(Extracted records)

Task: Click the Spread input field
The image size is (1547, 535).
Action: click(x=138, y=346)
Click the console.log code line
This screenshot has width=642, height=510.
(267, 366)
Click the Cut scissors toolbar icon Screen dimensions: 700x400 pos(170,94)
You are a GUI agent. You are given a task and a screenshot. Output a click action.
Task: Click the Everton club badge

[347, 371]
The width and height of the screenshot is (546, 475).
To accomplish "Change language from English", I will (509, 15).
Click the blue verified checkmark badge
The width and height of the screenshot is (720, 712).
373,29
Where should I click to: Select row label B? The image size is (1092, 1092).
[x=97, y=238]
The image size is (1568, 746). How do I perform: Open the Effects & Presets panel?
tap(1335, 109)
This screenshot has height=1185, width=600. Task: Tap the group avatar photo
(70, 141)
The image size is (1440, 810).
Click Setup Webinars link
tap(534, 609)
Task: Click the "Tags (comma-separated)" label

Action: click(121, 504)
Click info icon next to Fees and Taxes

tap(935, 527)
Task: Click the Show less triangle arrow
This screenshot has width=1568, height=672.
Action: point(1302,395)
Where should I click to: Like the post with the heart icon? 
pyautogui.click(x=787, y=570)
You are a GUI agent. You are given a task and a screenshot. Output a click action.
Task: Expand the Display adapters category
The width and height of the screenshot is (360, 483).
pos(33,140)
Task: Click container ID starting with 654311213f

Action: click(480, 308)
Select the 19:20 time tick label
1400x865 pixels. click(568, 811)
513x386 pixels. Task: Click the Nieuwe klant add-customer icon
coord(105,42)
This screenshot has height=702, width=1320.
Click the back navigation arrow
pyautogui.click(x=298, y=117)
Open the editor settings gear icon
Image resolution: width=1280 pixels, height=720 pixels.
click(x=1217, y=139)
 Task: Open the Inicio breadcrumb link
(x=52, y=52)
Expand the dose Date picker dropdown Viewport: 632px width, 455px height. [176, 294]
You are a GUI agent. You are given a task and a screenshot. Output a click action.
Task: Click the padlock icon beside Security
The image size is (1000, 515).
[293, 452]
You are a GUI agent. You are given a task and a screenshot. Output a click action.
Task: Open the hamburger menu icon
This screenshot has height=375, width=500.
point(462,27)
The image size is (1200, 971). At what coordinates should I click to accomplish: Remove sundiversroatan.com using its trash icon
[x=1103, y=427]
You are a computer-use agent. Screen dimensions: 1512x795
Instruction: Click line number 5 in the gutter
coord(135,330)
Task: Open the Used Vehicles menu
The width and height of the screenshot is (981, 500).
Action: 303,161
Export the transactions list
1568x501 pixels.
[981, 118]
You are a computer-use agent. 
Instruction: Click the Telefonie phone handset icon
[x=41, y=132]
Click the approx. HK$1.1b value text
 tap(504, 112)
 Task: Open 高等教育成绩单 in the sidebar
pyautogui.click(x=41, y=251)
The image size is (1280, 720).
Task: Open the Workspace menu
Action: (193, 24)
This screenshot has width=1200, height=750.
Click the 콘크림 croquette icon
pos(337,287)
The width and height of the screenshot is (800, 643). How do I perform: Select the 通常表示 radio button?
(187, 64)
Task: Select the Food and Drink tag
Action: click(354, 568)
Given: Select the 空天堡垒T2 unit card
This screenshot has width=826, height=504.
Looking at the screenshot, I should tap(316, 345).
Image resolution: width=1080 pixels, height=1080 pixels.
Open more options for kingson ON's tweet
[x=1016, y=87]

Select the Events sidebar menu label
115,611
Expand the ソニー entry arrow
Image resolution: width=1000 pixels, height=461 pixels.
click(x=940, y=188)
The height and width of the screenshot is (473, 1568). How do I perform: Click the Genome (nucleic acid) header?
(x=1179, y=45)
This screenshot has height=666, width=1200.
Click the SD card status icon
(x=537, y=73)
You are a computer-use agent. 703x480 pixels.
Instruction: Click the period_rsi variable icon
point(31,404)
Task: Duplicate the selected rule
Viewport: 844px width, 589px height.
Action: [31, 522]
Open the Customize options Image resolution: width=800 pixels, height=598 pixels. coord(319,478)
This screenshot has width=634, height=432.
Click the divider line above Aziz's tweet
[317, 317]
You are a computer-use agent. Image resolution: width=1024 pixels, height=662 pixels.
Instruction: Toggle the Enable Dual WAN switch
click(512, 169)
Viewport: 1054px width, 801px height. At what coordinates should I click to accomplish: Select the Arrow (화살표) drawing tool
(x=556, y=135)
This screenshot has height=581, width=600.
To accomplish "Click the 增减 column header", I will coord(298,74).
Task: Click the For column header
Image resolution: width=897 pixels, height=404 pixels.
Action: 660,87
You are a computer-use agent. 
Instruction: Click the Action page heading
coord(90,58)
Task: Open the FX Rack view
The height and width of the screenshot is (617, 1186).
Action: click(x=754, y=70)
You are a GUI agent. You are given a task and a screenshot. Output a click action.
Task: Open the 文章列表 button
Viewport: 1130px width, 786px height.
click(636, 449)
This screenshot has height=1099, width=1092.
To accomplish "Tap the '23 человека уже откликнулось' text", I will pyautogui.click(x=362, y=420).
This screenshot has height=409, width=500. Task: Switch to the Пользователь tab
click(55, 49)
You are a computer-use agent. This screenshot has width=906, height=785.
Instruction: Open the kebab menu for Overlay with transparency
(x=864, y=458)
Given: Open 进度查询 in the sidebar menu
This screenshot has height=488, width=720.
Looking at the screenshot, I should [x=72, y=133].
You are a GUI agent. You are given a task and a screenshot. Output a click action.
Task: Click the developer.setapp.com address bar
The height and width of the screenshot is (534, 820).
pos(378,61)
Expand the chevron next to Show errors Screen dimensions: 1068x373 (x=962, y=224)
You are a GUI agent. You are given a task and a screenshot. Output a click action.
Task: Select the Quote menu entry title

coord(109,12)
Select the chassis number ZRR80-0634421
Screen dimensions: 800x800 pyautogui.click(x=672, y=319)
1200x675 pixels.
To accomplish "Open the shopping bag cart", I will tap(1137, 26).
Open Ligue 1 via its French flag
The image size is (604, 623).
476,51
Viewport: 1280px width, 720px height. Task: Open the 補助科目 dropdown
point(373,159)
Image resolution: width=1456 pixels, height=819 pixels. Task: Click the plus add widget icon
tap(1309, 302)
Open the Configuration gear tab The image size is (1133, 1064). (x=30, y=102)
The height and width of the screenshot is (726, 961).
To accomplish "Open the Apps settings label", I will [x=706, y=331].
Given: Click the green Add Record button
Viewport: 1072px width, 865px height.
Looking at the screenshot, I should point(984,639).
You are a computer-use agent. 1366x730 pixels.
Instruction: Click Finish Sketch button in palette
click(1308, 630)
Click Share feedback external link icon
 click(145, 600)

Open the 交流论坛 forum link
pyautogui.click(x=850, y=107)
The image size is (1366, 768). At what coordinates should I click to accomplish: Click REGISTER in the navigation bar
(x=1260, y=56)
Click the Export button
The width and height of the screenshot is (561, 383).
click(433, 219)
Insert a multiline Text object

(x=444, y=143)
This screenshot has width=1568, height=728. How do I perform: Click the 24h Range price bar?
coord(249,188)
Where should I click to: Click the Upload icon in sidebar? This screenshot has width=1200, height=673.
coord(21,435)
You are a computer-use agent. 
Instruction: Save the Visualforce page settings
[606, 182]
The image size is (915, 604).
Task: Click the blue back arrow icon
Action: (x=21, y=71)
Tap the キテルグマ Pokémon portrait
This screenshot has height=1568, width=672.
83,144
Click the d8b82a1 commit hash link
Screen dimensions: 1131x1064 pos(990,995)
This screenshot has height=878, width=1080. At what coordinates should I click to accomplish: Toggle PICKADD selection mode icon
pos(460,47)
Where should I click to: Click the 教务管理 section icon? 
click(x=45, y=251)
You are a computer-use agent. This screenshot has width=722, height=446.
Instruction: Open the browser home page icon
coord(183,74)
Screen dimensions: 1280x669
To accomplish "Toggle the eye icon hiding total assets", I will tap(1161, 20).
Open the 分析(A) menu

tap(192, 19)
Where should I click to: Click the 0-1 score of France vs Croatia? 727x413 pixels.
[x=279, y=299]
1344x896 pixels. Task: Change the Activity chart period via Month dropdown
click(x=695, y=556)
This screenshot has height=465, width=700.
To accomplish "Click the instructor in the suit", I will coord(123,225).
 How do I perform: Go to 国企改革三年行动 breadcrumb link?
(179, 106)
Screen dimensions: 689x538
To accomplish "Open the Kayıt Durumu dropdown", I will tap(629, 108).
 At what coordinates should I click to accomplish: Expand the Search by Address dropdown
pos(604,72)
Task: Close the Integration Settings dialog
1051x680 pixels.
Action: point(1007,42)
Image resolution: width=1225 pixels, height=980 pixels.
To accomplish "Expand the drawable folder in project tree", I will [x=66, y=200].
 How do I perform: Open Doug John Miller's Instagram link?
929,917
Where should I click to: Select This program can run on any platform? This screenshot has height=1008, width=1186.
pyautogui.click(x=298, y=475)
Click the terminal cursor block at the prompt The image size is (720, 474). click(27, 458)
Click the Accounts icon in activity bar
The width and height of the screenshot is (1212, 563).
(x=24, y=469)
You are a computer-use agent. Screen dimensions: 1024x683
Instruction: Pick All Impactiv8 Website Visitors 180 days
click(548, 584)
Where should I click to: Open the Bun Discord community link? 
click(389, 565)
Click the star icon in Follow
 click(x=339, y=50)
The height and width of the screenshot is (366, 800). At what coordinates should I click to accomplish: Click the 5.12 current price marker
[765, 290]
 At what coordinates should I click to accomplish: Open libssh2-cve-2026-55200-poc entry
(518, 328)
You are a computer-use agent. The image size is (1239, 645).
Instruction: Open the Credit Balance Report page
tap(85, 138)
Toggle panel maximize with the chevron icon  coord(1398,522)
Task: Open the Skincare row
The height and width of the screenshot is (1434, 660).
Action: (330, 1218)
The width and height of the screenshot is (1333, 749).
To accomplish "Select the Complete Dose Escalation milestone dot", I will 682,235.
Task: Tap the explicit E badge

▸ **Task brief**
Search the records for the word "Show" and return every line that holds it.

▸ **Response to this exercise**
Task: Click the Show less triangle arrow
Expand the chevron next to Show errors Screen dimensions: 1068x373 (x=962, y=224)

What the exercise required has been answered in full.